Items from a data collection
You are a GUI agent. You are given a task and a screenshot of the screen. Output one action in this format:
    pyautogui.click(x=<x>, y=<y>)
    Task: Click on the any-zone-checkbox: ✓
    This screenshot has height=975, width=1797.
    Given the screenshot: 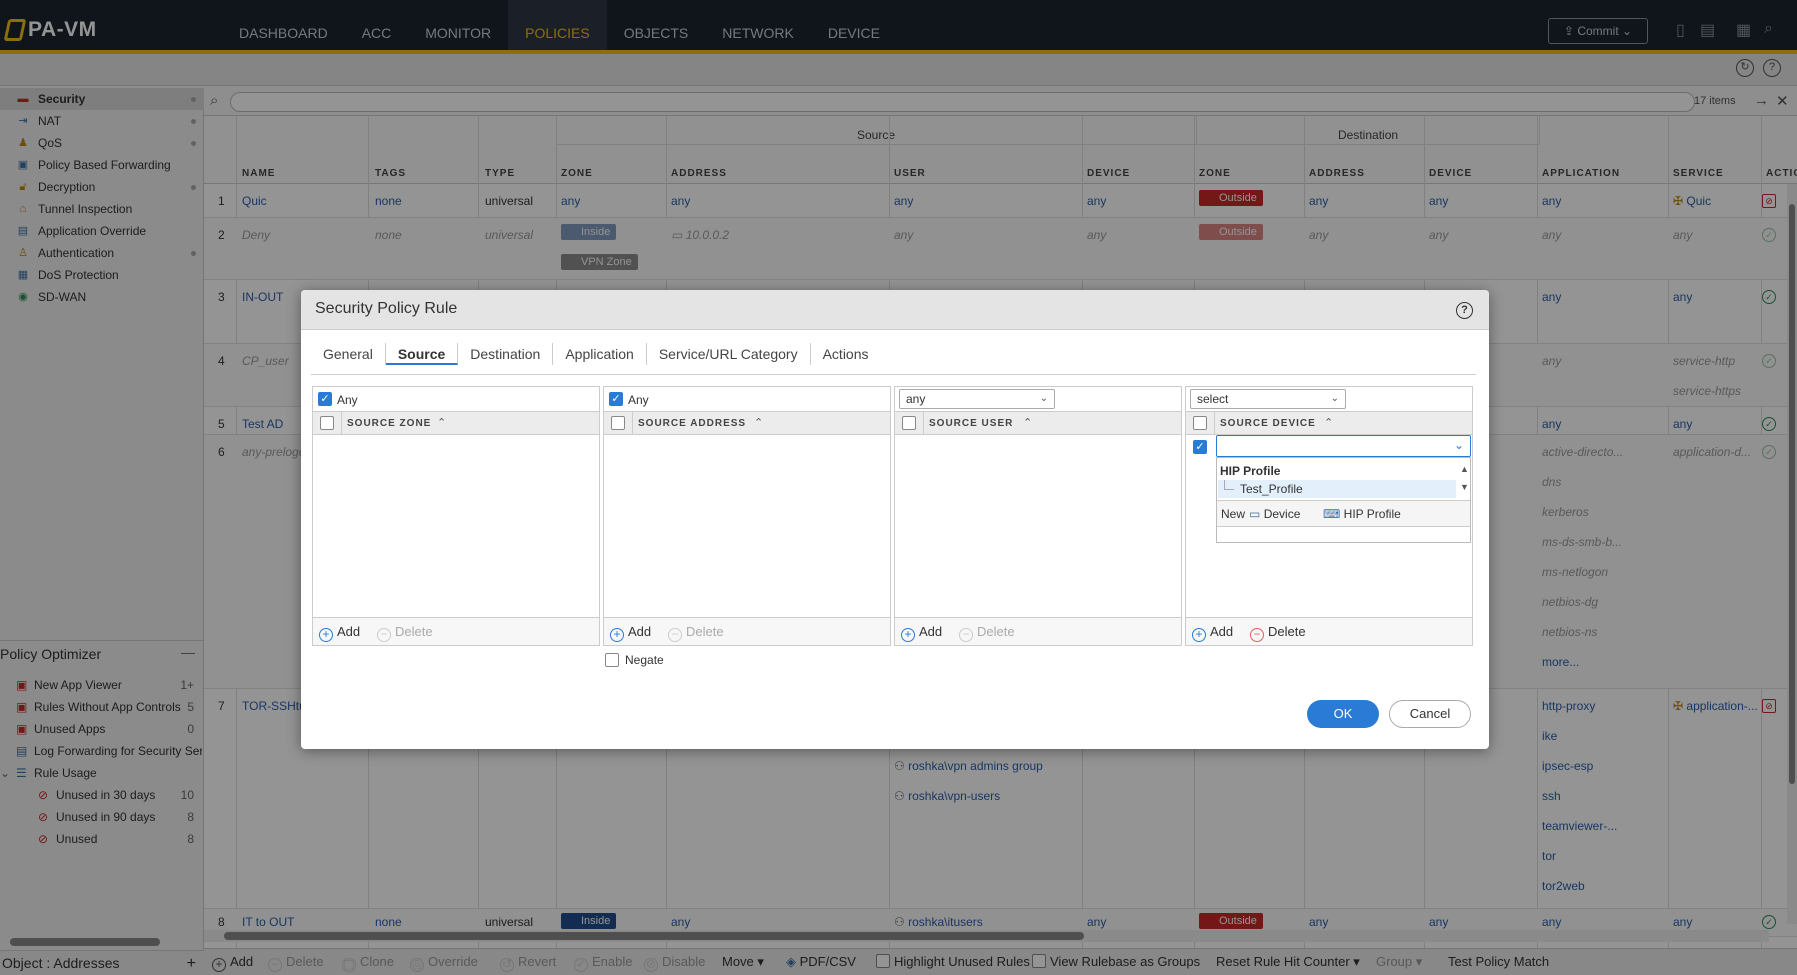 What is the action you would take?
    pyautogui.click(x=325, y=399)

What the exercise asks: Copy the stretch from the beginning of the items above through the line containing "This screenshot has", with no changes.

Solution below:
You are a GUI agent. You are given a task and a screenshot of the screen. Output one action in this format:
    pyautogui.click(x=<x>, y=<y>)
    Task: Click on the any-zone-checkbox: ✓
    This screenshot has height=975, width=1797.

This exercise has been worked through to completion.